2001年8月の修行日記


2001/8/26
 どうやら今年いっぱいで、トレバー・ワイの初級用教本が終わりそうだ。中級に進んだら、贅沢をしてフルートを買い換えようか、と夢想する。
 村松楽器のホームページを覗いてみて、やはりかなり値が張ることを知る。管部シルバー+キー部洋銀ならば、350,000円。全部シルバーならば、550,000円くらい。7,400,000円のプラチナ製に比べればまだまだリーズナブルか。しかもすべてハンドメイド、注文生産なので、受注から納品まで半年から1年くらいかかるらしい……そんな事実を知ると、なにやら無性に手に入れたくなってしまう。
 洋銀→シルバー→ゴールド→プラチナ、と材質がグレードアップするにしたがって、実質的なメリットもそれなりについてくるらしい。単なる金持ちの酔狂の対象というわけではないのだ。音質がよかったり、音程移動がなめらかだったりするとのこと。ただし高級材質の楽器は奏者を選ぶらしく、初心者には洋銀製が最も音が出しやすいそうだ。
 それにしても、シルバー→ゴールド→プラチナ、とか、E-メカニズムとかいったタームを聞くと、妙に反応してしまう。SEの悲しい性か?

 休日出勤すると仕事はそれなりに進むが、ストレスの蓄積が並大抵ではない。こればっかりは何度やっても慣れない。わけもなくイライラしたり、突然悲しくなって涙がこみ上げてきたりするのだ。精神の深いところが労働を拒否してやまないのだろう。

2001/8/24
 最近わが社の上層部が、ホストのリプレースプロジェクトに関する警句として、
 「プロジェクトの滑り出しの段階で、まず現行システムの調査をしっかり行え」
 「現行システムの調査においては、顧客の情報システム部に責任を負わせよ」
 「全てを一度に置き換えるのではなく、段階を踏んで、まず情報系からはじめよ」
 とのこと。彼らがあたかも自分たちがとっくの昔から知っていたかのように説いているこれらの教訓は、実は我々のプロジェクトメンバーの血をもって購われた貴重な財産なのである。
 我らのプロジェクトの草創期において、当時入社間もない3名の中途の人たちのみを配属し、「これでこと足れリ」と放置していたお偉方が、今ではさも賢そうに我々のプロジェクトを格好の失敗例としてケーススタディに引用し、そして一部の軽薄な輩が彼らに阿諛追従し、我々を嘲笑あるいは罵倒している。なんともやりきれない。
 しかしそれにもかかわらず、わがプロジェクトメンバーたちは、悲憤慷慨するどころか文句一つ言わずに日々真摯に仕事に取り組んでいる。

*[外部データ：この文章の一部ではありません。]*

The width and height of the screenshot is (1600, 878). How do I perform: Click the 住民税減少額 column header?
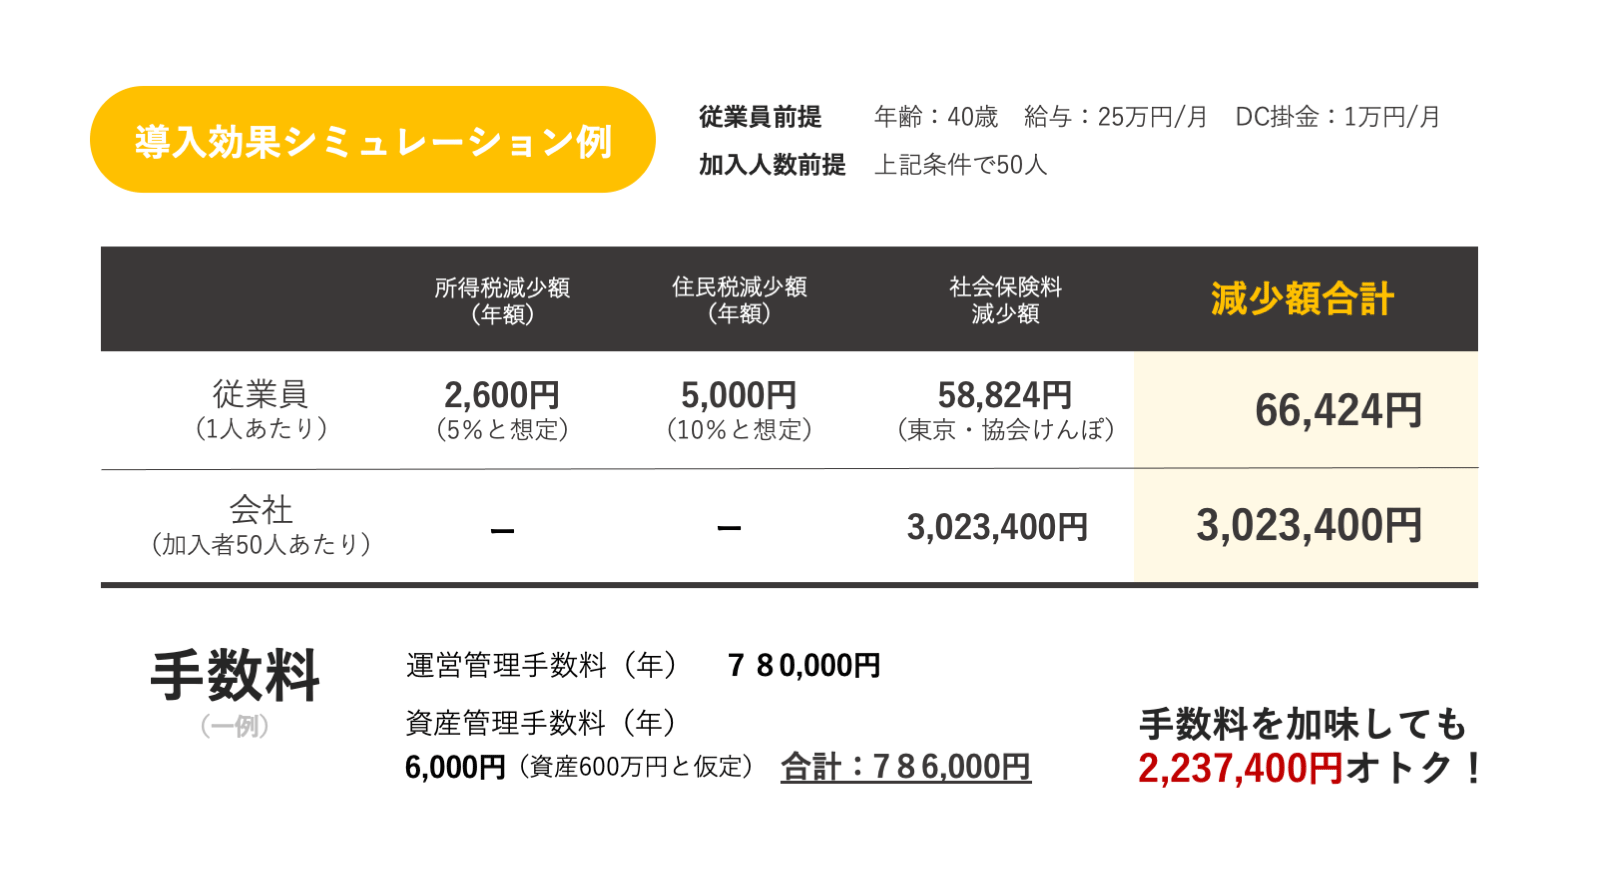739,299
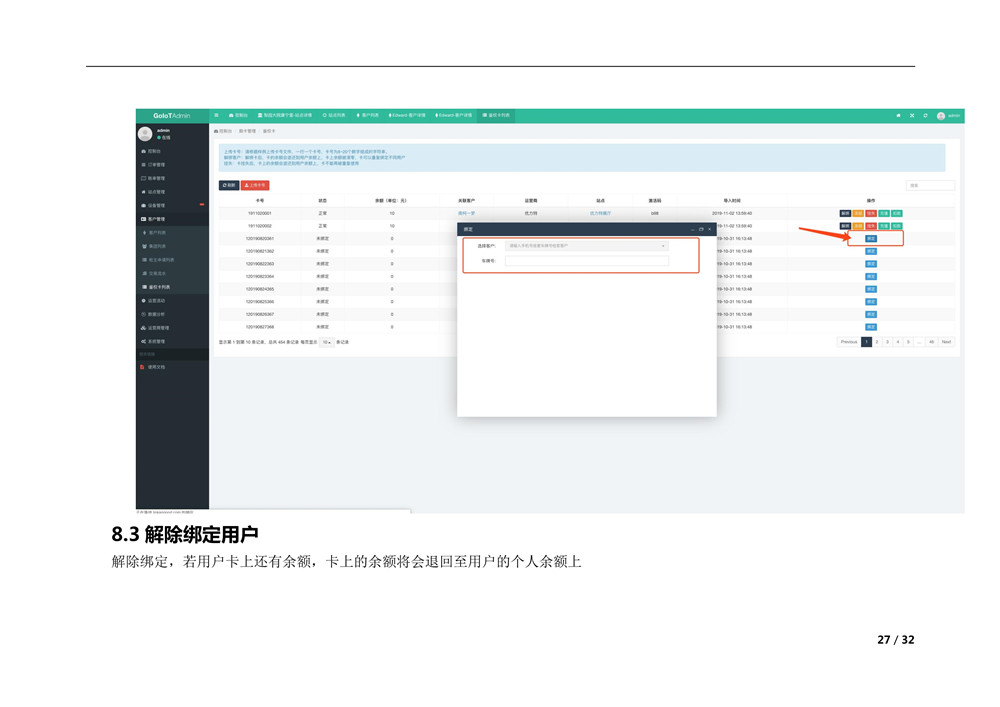Click the red 上传卡号 button

(256, 185)
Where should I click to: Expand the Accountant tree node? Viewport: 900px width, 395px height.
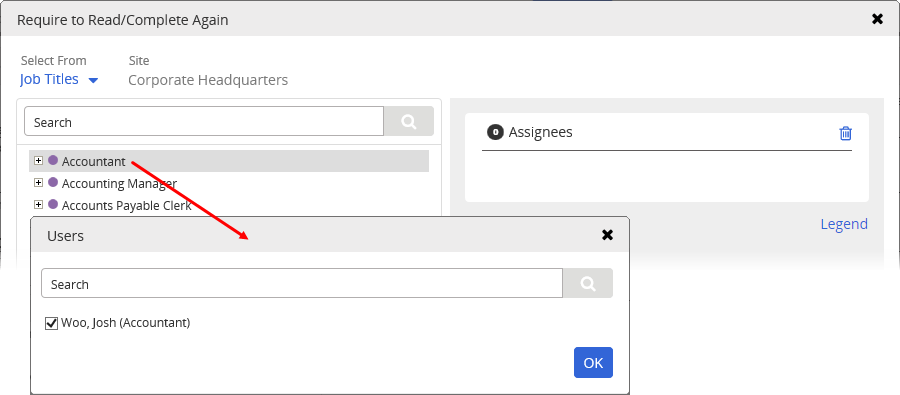[x=38, y=161]
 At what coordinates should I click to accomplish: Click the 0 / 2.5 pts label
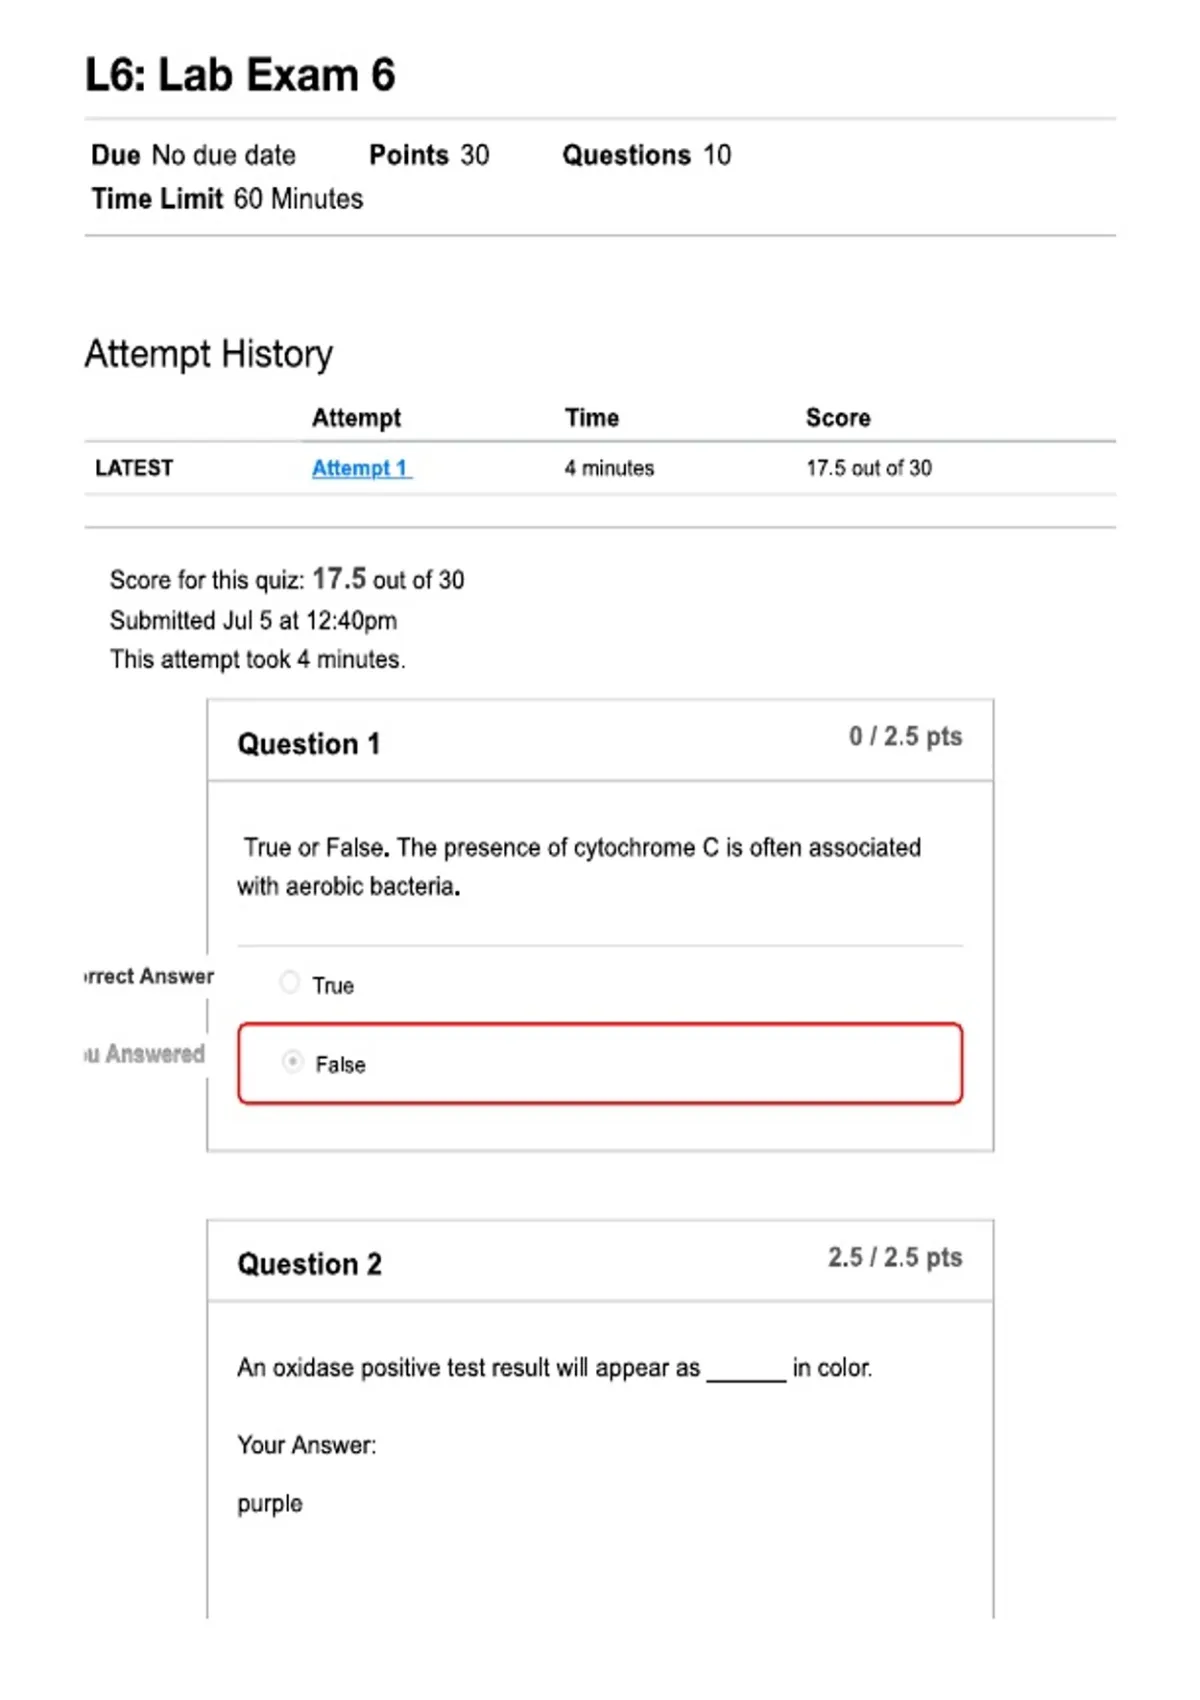pyautogui.click(x=906, y=737)
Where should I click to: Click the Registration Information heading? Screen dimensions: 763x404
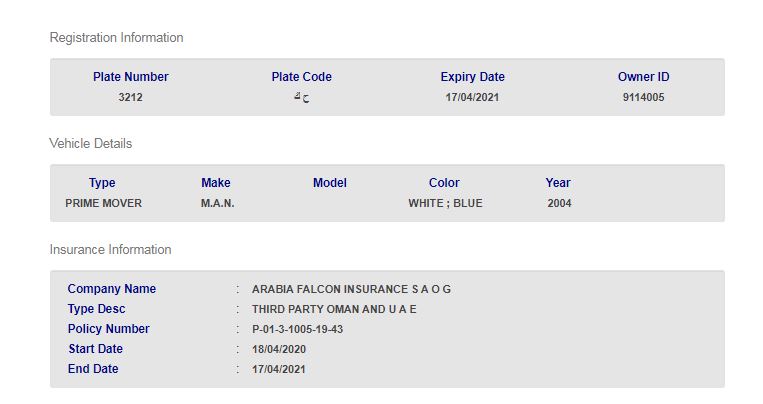coord(116,38)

 新幹線車中にて、「完全失業率5%突破」、「日経平均バブル後最安値」のニュースを知る。仕事があるだけまだ私は幸福ということか。

2001/8/19
 狼男を倒すには、銀の弾丸が必要だ。現に鉛の弾丸では倒せなかったではないか。「既に相手は手傷を負っている」という理由で、再び鉛の弾丸をもってあたるのでは、返り討ちに会うのがおちだ。ある程度時間と費用を掛けてでも、銀の弾丸を作るべきだ。
 しかし時間を掛けるほど、相手の傷も回復する……!
 巧遅にも拙速にも偏らず、うまく機を捕らえて一挙に敵を粉砕スベシ。

2001/8/8
 刀折れ、矢尽き、無様な有様をさらしつつも、それでもまだ生き続けたいと思っている。なんという……生き汚さ。
 この職場でやっていくには、もともと素養が足りなかった。そして自らの素養を高めるスピードより、仕事が苛烈になってゆくスピードの方が速い。この点については認識が甘かった。
 だんだん鉱山奴隷のような生活になる。体力がある方ではないので弱る。するとさらに進捗が遅れる。
 学生の頃に比べ、頭は悪くなったし、感受性も鈍くなった。
 この業界がスピードと体力に頼りがちであることは、なんとなく認識していた。ところが実際にこれほどのスピードとは予想していなかったし、これほど体力を要求する会社・プロジェクトで働くとは思っていなかった。
 辛いからといって今辞めても転職はむりだと分かっている。しかしいくら頑張っても能力が低下し続け、やがては廃人になって職を追われるのならば、いさぎよく退職して首でも吊る方がまだ醜くないかもしれない。
 だが、理屈ではそう思っても、やはり生きてゆきたい。苦痛と恥辱でまみれた生にしがみついているのだ。

2001/8/5
 ERDの変更管理のため、AccessVBAでツールを作る。8割方できたところで力尽き、帰宅。

2001/8/4
 ようやく『モンテ・クリスト伯』第4巻了。
 司馬遼太郎の『坂の上の雲』を読んで元気を出す。